[MOVIE]
Int.: Walter Lantz. Prod.: Bray Studios. 35mm. L.: 245 m. D.: 9’ a 24 f/s. Bn.
Walter Lantz (1899-1994) is best known for creating the popular cartoon character Woody Woodpecker. Lantz’s first cartoon creation to star in his own series, Dinky Doodle, was introduced in 1924. Like Max Fleischer’s Out of the Inkwell series, the Dinky Doodle films hinge on the interaction between an artist (played by Lantz himself) and his cartoon characters: a scampish boy named Dinky Doodle and his anthropomorphic pet dog Weakheart (a pun on the name of 1920s canine film star Strongheart). Although their surreal humour was reportedly popular with contemporary audiences, the series proved short lived.
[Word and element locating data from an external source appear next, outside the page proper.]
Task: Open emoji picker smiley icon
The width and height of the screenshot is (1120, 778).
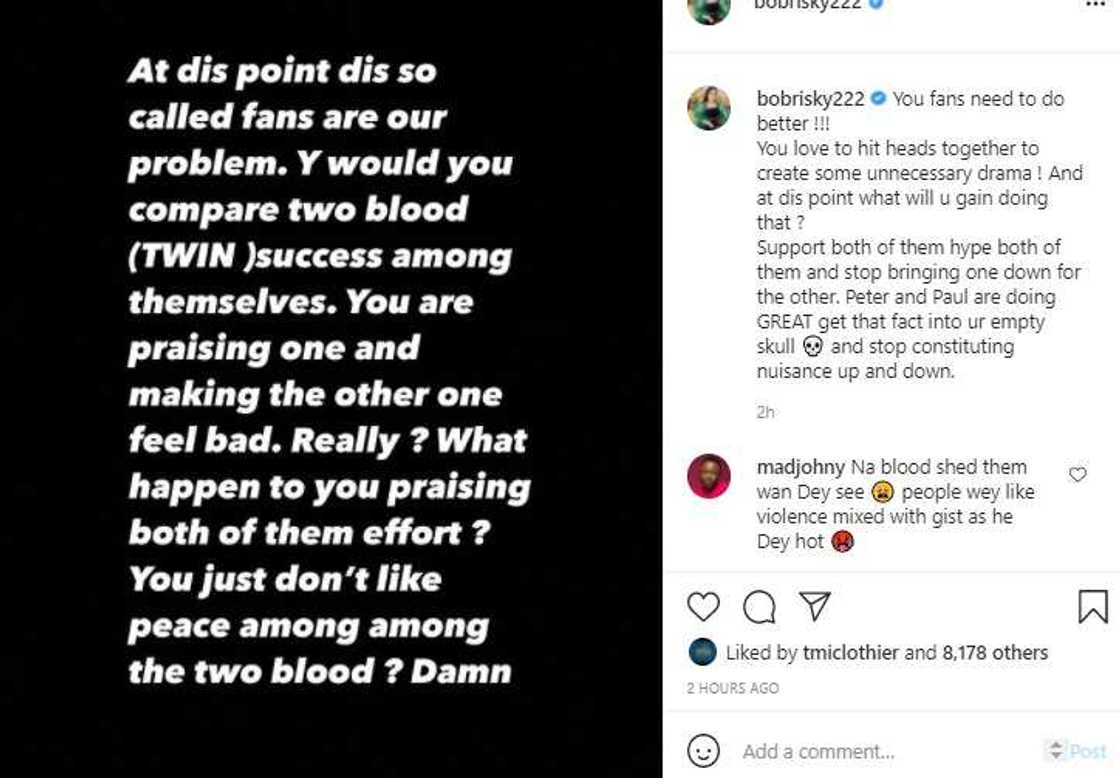Action: pos(704,751)
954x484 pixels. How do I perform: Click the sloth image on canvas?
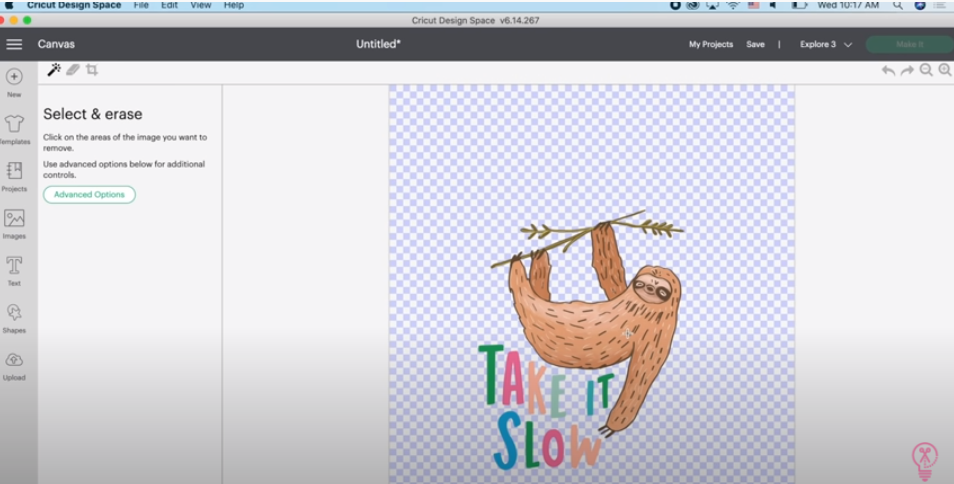593,316
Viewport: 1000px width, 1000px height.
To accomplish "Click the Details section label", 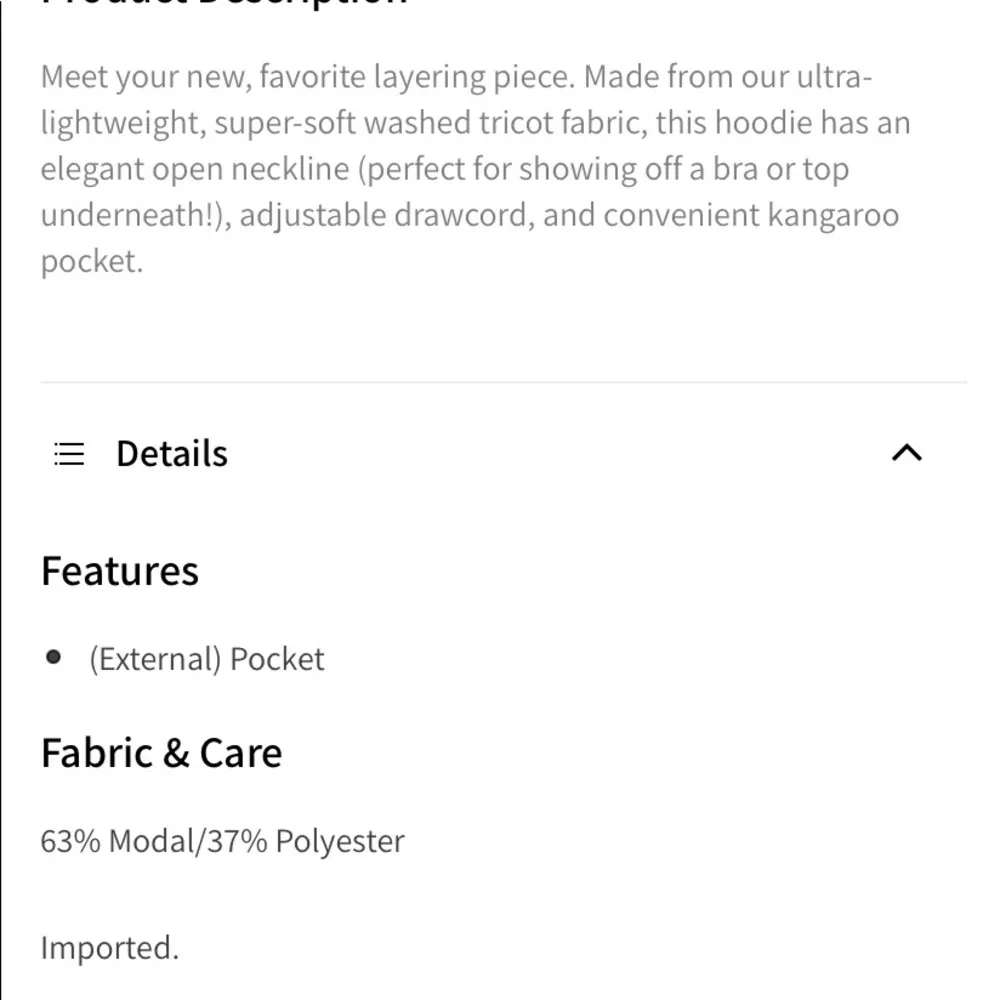I will (172, 454).
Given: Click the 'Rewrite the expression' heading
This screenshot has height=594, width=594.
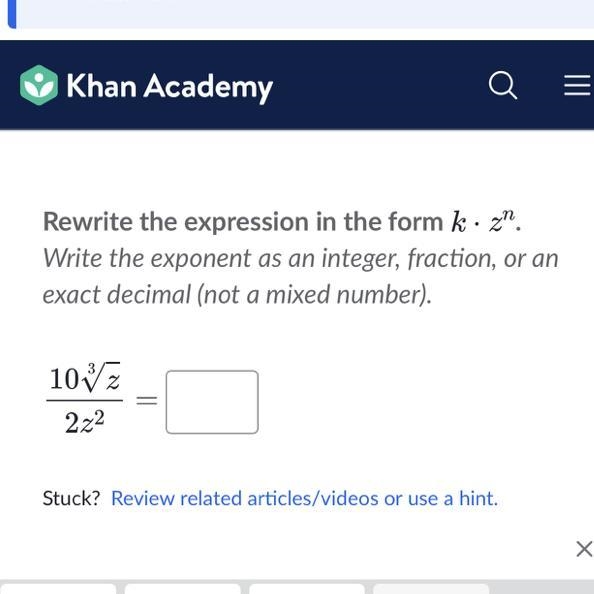Looking at the screenshot, I should [x=282, y=222].
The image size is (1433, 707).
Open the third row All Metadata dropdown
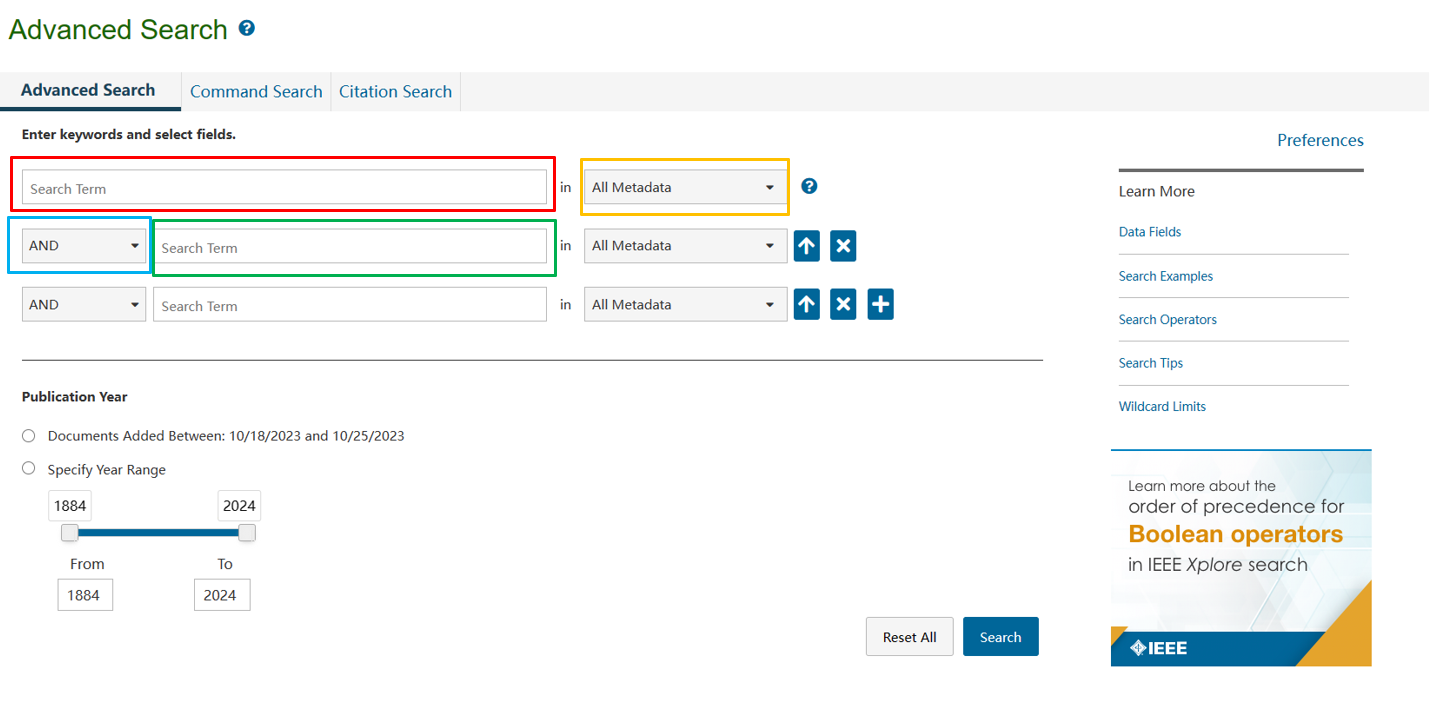click(685, 305)
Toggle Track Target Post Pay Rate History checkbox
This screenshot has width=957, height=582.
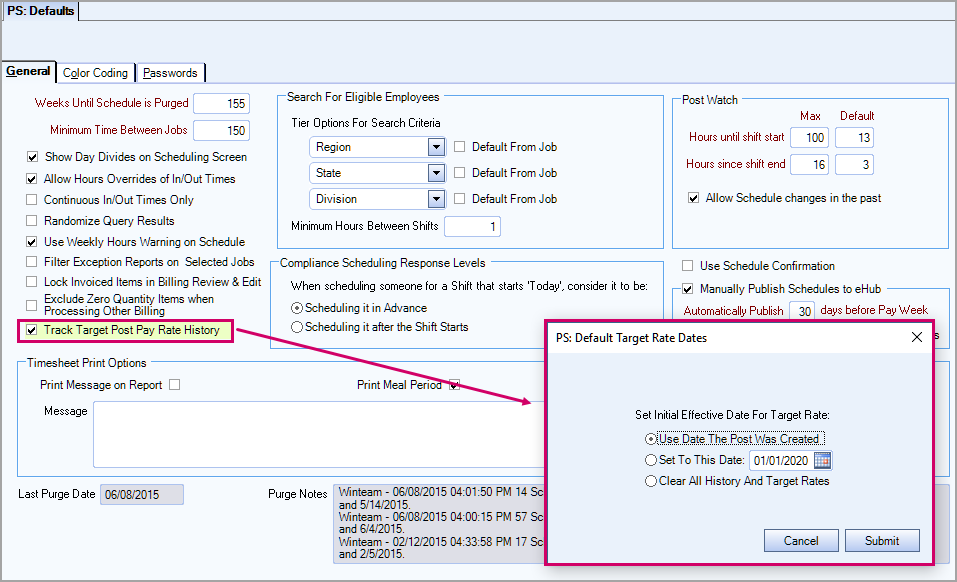(33, 330)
In the penultimate film, The Magician, Dinky Doodle and Weakheart (or Pipifax and Knurr, as they’re called in the surviving German print) must evade a wicked witch, after Lantz abandons them in the countryside as a punishment for their pranks. Censors’ records indicate that the German distributor falsely credited Felix the Cat creator Pat Sullivan as animator of the Dinky Doodle films, thus explaining why Lantz’s on-screen character is confusingly named “Pat Sullivan” here.